"For the first time, my politics will become my priority," said Khan, 51, a member of Pakistan's parliament, in an interview in the October 5 issue of Hello!, a popular British celebrity gossip magazine.
"I came into politics to bring about change," he added when asked if he'd be more effective if he allied himself with Pakistani President Pervez Musharraf's government, rather than opposed it.
"You can't join the status quo and bring about change."
Khan and Goldsmith, 30, daughter of the late British tycoon Sir James Goldsmith, divorced in June in a simple Islamic ceremony after nine years of marriage and a year and a half of separation.
"We also had a registry office marriage so a legal conclusion to that will follow," the former Pakistan fast bowler and national cricket captain, who quit the sport in 1992, told Hello!.
Khan, founder of the Tehreek-e-Insaf (Movement for Peace) party, remains close to the Goldsmith family -- so much so that his interview with Hello! took place at his former mother-in-law's mansion in southwest London.
He said his ex-wife's current relationship with Hollywood actor Hugh Grant was not a factor in their divorce, and that she was free to renounce Islam after converting prior to their marriage.

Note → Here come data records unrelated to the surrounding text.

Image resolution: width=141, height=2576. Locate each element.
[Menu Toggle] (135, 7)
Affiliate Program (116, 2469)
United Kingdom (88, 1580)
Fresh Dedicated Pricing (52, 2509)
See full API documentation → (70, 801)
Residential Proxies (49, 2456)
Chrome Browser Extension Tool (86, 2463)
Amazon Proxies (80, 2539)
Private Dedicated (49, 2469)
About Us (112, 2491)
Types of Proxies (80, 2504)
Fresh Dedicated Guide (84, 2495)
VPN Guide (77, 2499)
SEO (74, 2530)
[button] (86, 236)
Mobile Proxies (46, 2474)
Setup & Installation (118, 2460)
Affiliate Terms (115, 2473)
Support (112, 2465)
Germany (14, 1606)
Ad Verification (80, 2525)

Of their children, aged seven and five, Khan said he and Goldsmith agreed that they would be raised as Muslims, but added: "I hope they will be bi-cultural."
Khan's political rivals had sought to exploit his marriage to Goldsmith -- whose father was part-Jewish -- to attack him, but he said he believed the Pakistani people as a whole still "love Jemima".
"It was the political mafia trying to get at me that made her life difficult," he said. "Maybe one day she will come back to Pakistan, but now it not the time. Perhaps in a year."